XHZU-FM

Zacapu, Michoacán; Mexico;
- Frequency: 97.7 FM
- Branding: Candela

Programming
- Format: Grupera
- Affiliations: Cadena RASA

Ownership
- Owner: Cadena RASA; (Promotores de Radio, S.A.);

History
- First air date: July 26, 1950 (concession)
- Call sign meaning: First and last letters of Zacapu

Technical information
- ERP: 6 kW
- Transmitter coordinates: 19°48′50.2″N 101°47′53.6″W﻿ / ﻿19.813944°N 101.798222°W

Links
- Website: cadenarasa.com/michoacan/zacapu/candela

= XHZU-FM =

Radio station in Zacapu, Michoacán

XHZU-FM is a radio station on 97.7 FM in Zacapu, Michoacán.

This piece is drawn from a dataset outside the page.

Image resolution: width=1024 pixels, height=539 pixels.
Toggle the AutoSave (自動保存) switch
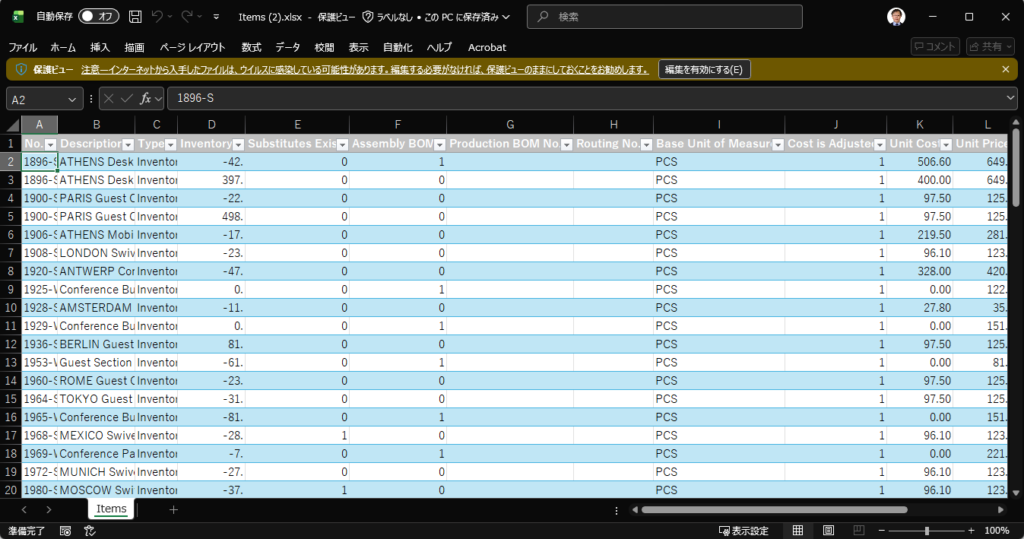pos(98,17)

It is owned by Cadena RASA and carries its Candela grupera format.

==History==
XEZU-AM received its concession on July 26, 1950. It broadcast with 1,000 watts on 1270 kHz. By the 1980s, daytime power had been cut to 500 watts.

In the 1990s, XEZU moved to 930 kHz and raised its power to 1 kW.

XEZU received approval to migrate to FM in 2012.